Response to an old threat is comfortable. We know how to deal with the spread of hostile ideologies, aggressive nations, and overt military takeovers. We are fortunate here in the U.S. to have the resources to dedicate to the largest military the world has ever known without degrading our way of life — although that’s arguable from a few aspects, our neglected infrastructure and poverty level among them.

Other countries are not so fortunate. North Korea, for example, has to dedicate so much of its resources to prevent the perceived threat of being invaded that it periodically goes into famine, and has one of the lowest standards of living in the world.

So even though the U.S. is comfortable funding the Strategic Defense Initiative, and North Korea is comfortable funding atomic testing, neither of those may be in the best interest of the populace. But that’s where we’re at.

New Threats

Response to a new threat is uncomfortable. A threat that hasn’t yet reached up to bite you has less credibility than one that has. That’s human nature. And because of human nature, the threats mentioned above have generated an entire (older) generation of deniers.

We are weak at envisioning the future, so climate change is an abstraction. We are weak at envisioning things we’ve never experienced, so running out of oil or fresh water is inconceivable. We are weak at perceiving cause-and-effect relationships, so the notion that deforestation could cause terrorism appears to be fantasy.

Yet all of these things are happening.

The Effectiveness of Generational Change

Warning: This is going to be unflattering to a lot of people. You may be one of them.

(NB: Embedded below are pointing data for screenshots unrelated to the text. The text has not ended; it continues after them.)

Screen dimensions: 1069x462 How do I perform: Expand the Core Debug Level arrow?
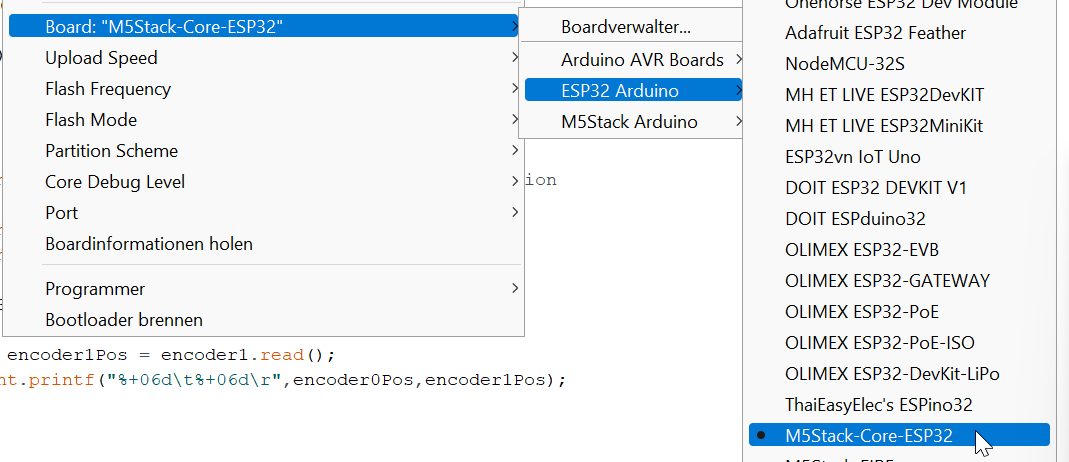515,182
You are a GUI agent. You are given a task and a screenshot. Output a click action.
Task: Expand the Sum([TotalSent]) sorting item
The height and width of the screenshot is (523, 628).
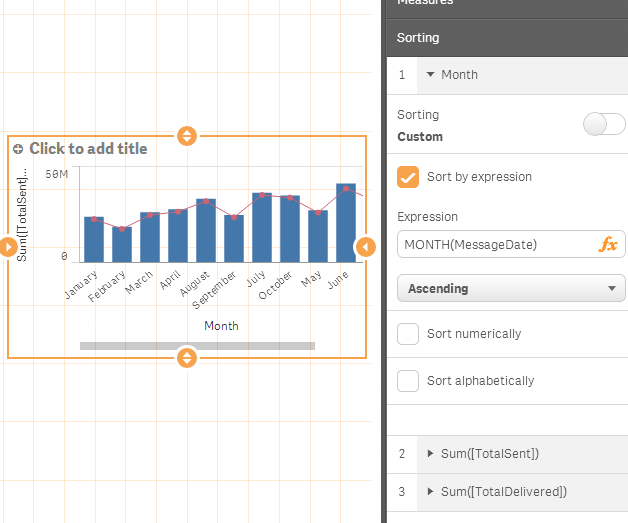pos(430,454)
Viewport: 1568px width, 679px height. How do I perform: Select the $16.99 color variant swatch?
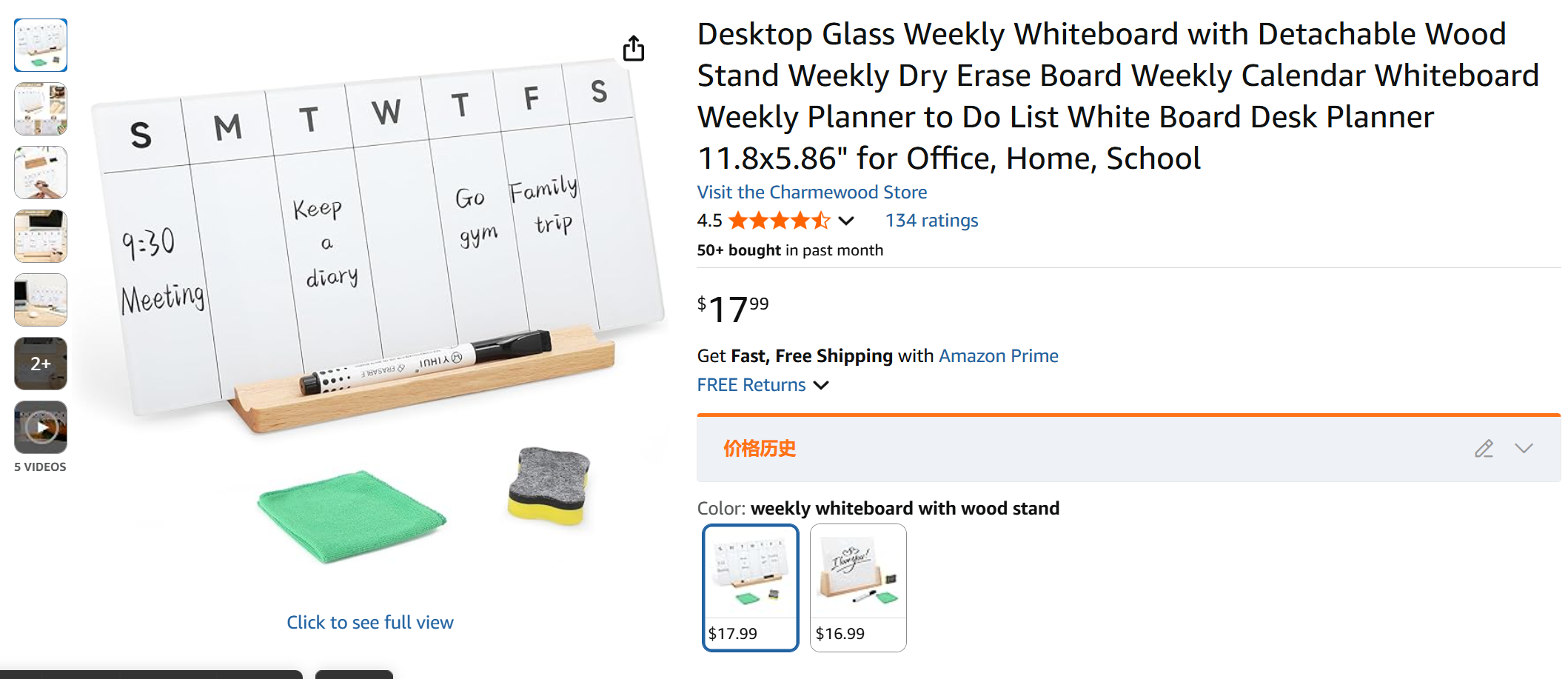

We are now at a ‘clash of civilizations’ point within our own society.

The clash is that the older generation still cares about issues that the younger generation considers to have already been resolved. And as more of them enter the age of political cognizance, they expect the resolution to be true, and they will react if that isn’t the case.

Much of the strategy of the deniers depends on the notion that the younger generation doesn’t care and won’t respond, but that’s been proven to be incorrect time and time again.

There is a quote–attributed to Gandhi (but that may be in question)–that goes something like this:


First they ignore you
Then they laugh at you
Then they fight you
Then you win

There are number of variants, but this one captures the situation well. We are in the final stages of fighting over climate change, resource depletion, and the like. The older generation is clinging to a comfortable worldview that doesn’t acknowledge any of these things. The younger generation is learning the truth about modern threats, and is slowly but surely mobilizing to confront them. And they deserve our support.

To Save the World, Educate the Children

So in the bottom line, if you are an educator in any capacity–school, church, emergency management professional, community organizer, or whatever–it’s important for you to recognize that real, society-saving, world-rescue change will occur due to the education of the children.

Humbly presented for your consideration is a rather [link url=”http://climatekids.nasa.gov/menu/teach/” title=”remarkable contribution from NASA”]. Use it well. The good deed you do for the world will be greater than you ever know.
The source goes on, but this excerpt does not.